To begin with, the acoustic picture was a little hard to control. What I mean is that the nature of my set-up made it very difficult for me to get an accurate picture of the balance of sounds I was putting out.

You can listen  to a recording of my performance on SoundCloud.

There were seven channels of audio going into a mixer from three different broad types of sources:
  1. A stereo pair of condenser microphones provided a live stereo acoustic image of sounds I was making in the room using my voice, flute, mandolin, a collection of transistor radios and a few other objects. 
  2.  A third microphone - an old dynamic mic - was mounted right next to me to capture close acoustic sounds without capturing the sound of the room - an 'airless acoustic' - with sounds including bubble wrap and other materials rubbed against the surface of the microphone.
  3. Four other channels of two stereo line inputs were used to play a synthesizer app and a variety of field recording and other studio treatments directly into the mixer. The field recordings brought their own separate layer of indoor and outdoor acoustic contexts to the sound picture.
The instruments/sounds themselves were all a familiar part of the approach I've been developing to improvisation over the past few years. What was different was that I wasn't hearing all these sounds in the room with the audience. Instead, due to the mix of microphone and direct line inputs, I had to have the headphones on in order to hear all the sounds I was making. But there was nothing I could do to prevent the live acoustic sounds in the room from resonating my body at the same time. This made balancing these acoustic sounds against the sounds sent directly from digital devices quite a challenge. This was particularly difficult with the voice and flute as both of these were also resonating directly inside my skull. As a result I found it pretty much impossible to properly judge the level relationships between these two instruments and the field recordings and synth app.

This gave the performance a strangely out-of-control feeling. I responded to my sense of exposure by trying to ride the unpredictability and play with the ragged edges of the sonic (and social?) situation - the improviser's trick of feeding off whatever constraints there are on a performance.

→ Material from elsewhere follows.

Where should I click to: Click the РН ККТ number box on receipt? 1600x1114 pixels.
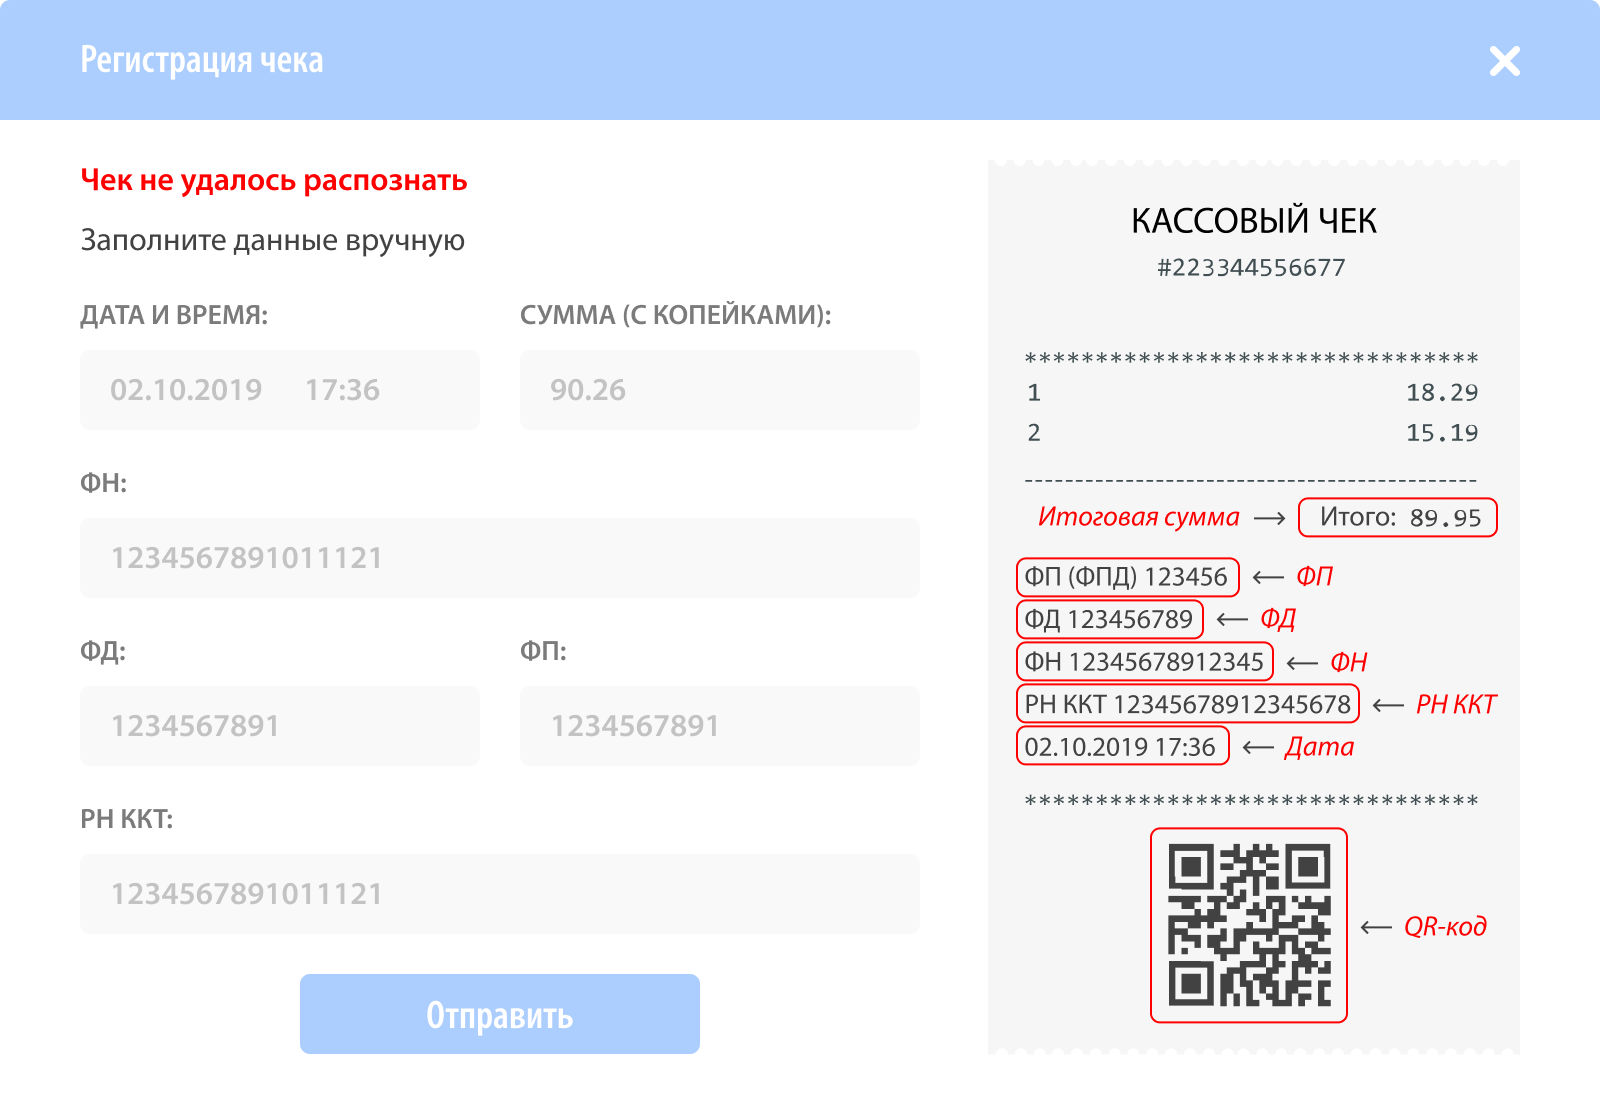pyautogui.click(x=1188, y=704)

Gradual cross-fades and ambiguous overlays of sound sources contrasted with sudden stops and starts, variously aiming to expose or obscure the acoustic layers and sound sources, and foregrounding breath and the mechanics of turning on and off radios, picking up or putting down objects and switching mic channels on and off. At times my voice and flute became jagged foreground interruptions to the subtler sound spaces - the jaggedness made more intense by my inability to accurately judge the relative levels.

Added to the aural instability of the situation was the fact that, although improvising is something I've been doing for as long as I can remember, almost all my solo improvising has been in private, to no one but myself. For me solo improvisation has mainly been a source of private enjoyment and, with a microphone involved, a source of raw material for studio sound pieces and musical scores. In all these cases the sounds I've made are not intended to be heard in their 'raw' form by anyone else but me.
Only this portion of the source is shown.